In the Name of Corporate Profitability, 1781 and Today

Corporate profitability is hitting record highs not seen since 1969, with margins for the S&P 500 (ex banks) exceeding 15% according to Moodys.   There’s no miraculous secret to how this is being accomplished, we’ve simply offshored every labor function that costs more than a penny an hour and laid off anything on US soil that even breathes.  For those corporate employees fortunate enough to still have a desk they can rest a picture of their kids on, salaries have stagnated to the point where “wages as a share of national income fell to 49.4 percent in the third quarter, the lowest since the government began collecting the numbers in 1948.”

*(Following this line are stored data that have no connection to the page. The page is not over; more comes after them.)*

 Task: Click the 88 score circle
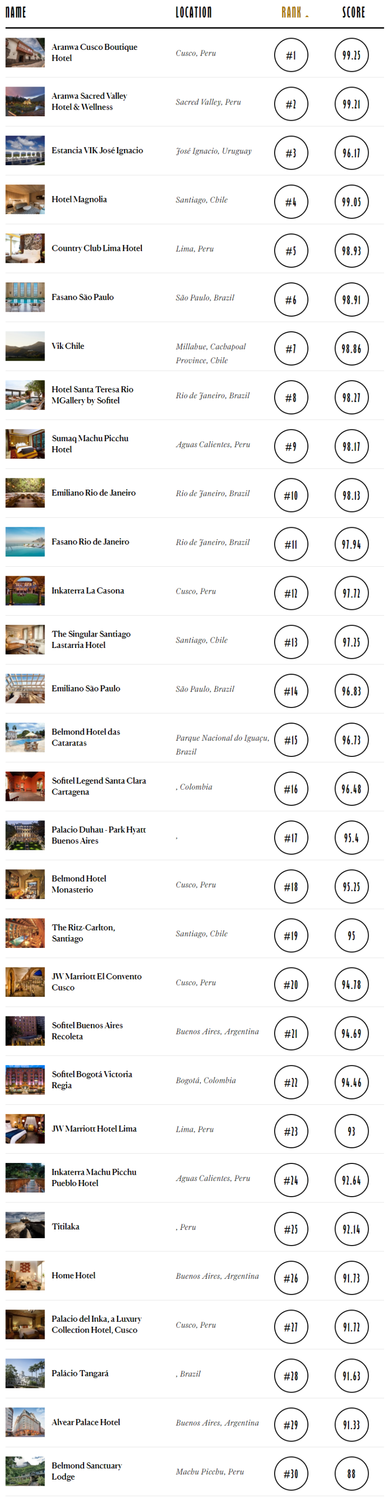point(351,1474)
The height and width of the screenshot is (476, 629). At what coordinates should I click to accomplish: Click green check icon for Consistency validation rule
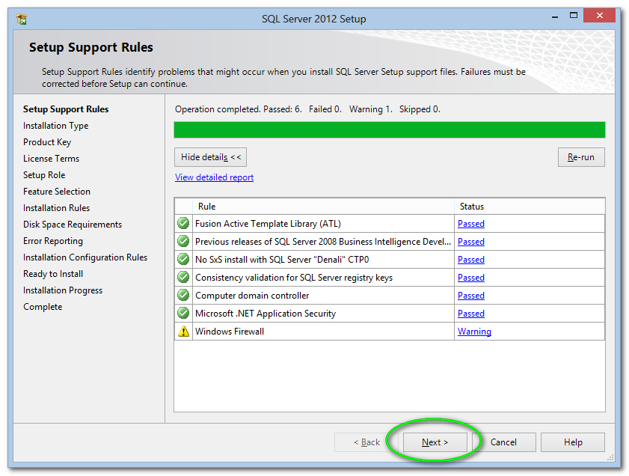coord(183,277)
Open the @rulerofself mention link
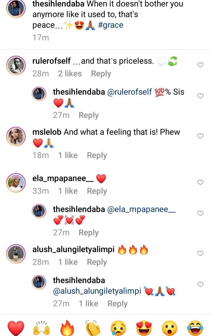Viewport: 212px width, 336px height. click(130, 92)
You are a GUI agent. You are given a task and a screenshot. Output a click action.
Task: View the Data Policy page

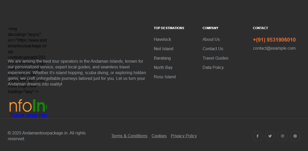213,68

But anything and everything is justified, so long as there is money to be made.  Today’s corporate managers are not Leaders of the Economy or Pillars of the Community.  In many cases, they are ruthless cost-cutters with zero regard for the country in which they do business.  Long-term strategic planning and thinking is subservient to making this quarter’s earnings per share number, no matter what. I suppose that this is why they get the big bucks – the average public company CEO is currently paid at a rate of 280 times the average worker.  You’d be able to say that this is justified because they are “serving the shareholders”, until you came to your senses and realized that the stock market is actually flat over the last decade and that, as a group, public company managers have accomplished very little.

I am of the opinion that capitalism is the best and most fair economic system known to man, but that sucking the nation dry and giving nothing back is not a good capitalist policy in the long run.  Even Henry Ford, a dyed-in-the-wool capitalist if ever there was one, understood this.  He once gave an unexpected and unasked-for raise to all employees across the Ford Motor Company.  When asked why, he responded that if he didn’t, then how could they afford to buy more cars?  It seems so obvious and yet this concept is more elusive to today’s American corporations than ever before.

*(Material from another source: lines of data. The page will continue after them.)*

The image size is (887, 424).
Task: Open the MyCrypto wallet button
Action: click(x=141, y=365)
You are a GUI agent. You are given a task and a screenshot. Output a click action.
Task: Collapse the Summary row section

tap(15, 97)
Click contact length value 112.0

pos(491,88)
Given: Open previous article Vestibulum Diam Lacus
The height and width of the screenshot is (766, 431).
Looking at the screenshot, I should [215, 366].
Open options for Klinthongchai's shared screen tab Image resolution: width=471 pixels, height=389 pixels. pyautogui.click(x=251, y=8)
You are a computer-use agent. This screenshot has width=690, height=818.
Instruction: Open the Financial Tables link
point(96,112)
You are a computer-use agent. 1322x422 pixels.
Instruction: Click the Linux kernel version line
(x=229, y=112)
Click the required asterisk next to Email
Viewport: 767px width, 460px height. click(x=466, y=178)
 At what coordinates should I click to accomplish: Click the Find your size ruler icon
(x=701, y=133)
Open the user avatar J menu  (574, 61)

Today in 1781, an act of shocking brutality and wanton disregard for human life was carried out in the name of corporate profits on a British ship en route to the New World.  I bring it up only as a very extreme example of where this type of corporate ethos has led to in the past.  It will forever be known as the Zong Massacre, let’s hear the story from Patricia Hysell of the Little Bits of History blog:

November 29, 1781: The Zong Massacre takes place. At the time, it was known as “The Zong Affair” rather than being labeled a massacre. Those who used the term “massacre” were thought to be “dangerous radicals” of the era. The Zong was a British ship owned by James Gregson. On this day, much of his “cargo” was destroyed. The Zong was carrying Africans captured to be sold as slaves.

The ship was originally Dutch and was called Zorg, but when the British captured her, she was renamed. She sailed from Liverpool and took on more slaves than she could comfortably handle. She sailed from Africa, heading for Jamaica on September 29, 1781. There was not enough food aboard and the Africans were crowded together. Due to malnutrition and overcrowding, death ran rampant aboard ship. Seven of the crew and approximately sixty of the slaves had died by this date. The trip was taking longer than expected due to bad sailing conditions.

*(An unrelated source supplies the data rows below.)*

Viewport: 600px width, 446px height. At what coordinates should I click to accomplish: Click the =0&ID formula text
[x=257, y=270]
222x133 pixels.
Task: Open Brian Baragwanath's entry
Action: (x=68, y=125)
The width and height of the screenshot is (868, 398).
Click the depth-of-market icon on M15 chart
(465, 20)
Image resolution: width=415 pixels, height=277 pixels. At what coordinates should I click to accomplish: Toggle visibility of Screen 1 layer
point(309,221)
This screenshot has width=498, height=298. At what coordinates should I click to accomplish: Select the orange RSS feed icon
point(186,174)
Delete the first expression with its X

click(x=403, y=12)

Captain Luke Collingwood had so many sick slaves below decks that he was faced with an economic problem. If he delivered these sickly, weakened specimens and they died on shore, the company would be without funds from the sale of slaves. However, he reasoned that if the slaves were killed at sea, the insurance company would pay the jettison clause of £30 per head. The captain and crew decided to throw the sick overboard. On this day, the first 54 were sent over the rails. On the next two days, 42 and 26 more were sent to their watery graves.

There is a cost to being obsessed with cost, to fixating on profits only – no matter what must be done to obtain them.

Unfortunately, for every good corporate citizen like the Hershey Company, there are a hundred companies that are more concerned with this month’s cash flow target than the human cost of achieving it.  There is a question now about whether or not productivity gains and the ability to “remain lean” will allow Corporate America to maintain these historic levels of profitability.  I would answer that perhaps companies can keep this game going awhile longer, but at what cost to the country around them?